One can suppress axes with no_axis or change relative scaling of axes with scale_axis. The latter can be quite important as Matplotlib plots by default a cubic volume, so if not all axes have identical length the default setting will create a distorted plot with some axes compressed. This may, however, squeeze the axis ticks to unlegible text and in that case it is better to turn them off with axis_ticks.

axis_ticks : boolean : show axis ticks, default True.

no_axis : boolean : suppress drawing of axes, default False.

scale_axis : boolean or list of 3 floats : list as [1.0,1.0,1.0] decrease one or more values to change relative scaling of axes, value for largest axis should be close to 1.0; default False.
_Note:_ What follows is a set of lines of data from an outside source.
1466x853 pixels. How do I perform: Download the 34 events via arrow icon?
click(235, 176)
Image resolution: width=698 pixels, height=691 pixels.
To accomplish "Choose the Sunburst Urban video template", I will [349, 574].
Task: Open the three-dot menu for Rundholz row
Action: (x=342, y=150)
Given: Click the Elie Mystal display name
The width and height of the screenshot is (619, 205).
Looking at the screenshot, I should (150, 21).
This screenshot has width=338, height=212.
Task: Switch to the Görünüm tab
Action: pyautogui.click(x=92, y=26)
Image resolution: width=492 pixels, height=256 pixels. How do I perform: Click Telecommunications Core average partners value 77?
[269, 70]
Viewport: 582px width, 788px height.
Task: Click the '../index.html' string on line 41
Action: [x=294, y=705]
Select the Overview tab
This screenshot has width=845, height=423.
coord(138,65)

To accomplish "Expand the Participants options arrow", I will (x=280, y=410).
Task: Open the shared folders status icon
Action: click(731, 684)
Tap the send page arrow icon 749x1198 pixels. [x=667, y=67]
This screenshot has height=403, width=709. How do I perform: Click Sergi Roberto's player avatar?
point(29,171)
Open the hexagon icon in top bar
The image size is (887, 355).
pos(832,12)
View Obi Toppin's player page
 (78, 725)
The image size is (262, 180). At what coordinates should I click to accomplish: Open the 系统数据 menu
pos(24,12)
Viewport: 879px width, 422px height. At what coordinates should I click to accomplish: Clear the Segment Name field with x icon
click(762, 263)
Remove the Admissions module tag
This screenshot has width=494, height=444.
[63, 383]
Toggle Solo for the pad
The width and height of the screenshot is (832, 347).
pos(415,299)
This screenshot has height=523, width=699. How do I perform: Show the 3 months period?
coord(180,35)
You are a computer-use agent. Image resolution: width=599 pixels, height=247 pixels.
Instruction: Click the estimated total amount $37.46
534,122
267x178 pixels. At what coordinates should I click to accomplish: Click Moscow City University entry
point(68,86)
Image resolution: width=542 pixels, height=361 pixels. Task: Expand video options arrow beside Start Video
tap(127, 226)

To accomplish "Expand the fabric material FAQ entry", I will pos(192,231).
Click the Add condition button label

Examples in Real Morphologies notebook.

Efficient tricks

This section contains some tricks that did not fit in other parts of the documentation.

Fronts belonging to same neuron

The fastest way to check whether two fronts belong to the same neuron is to use the get_soma method on both and compare the results:

def manage_front(self,constellation):
    ...
    soma1 = front1.get_soma(constellation)
    soma2 = front2.get_soma(constellation)
    if soma1 == soma2: # same neuron
        ...
    else: # different neuron
        ...

The soma ID, call get_soma(constellation,returnID=True), is the best attribute to store if one needs to store information about another neuron.

To check neuron identity the get_neuron method should be used, to check neuron type use get_neuron_type.

Has a front grown?

There is no status flag similar to Front.has_moved() or Front.has_migrated() to check for growth because this can be achieved using the num_children attribute:

def manage_front(self,constellation):
    ...
    if self.num_children > 0: # self has grown
        ...
    else: # self has not grown
        ...

num_children is always up to date and can be accessed much faster than the result of Front.get_children(constellation).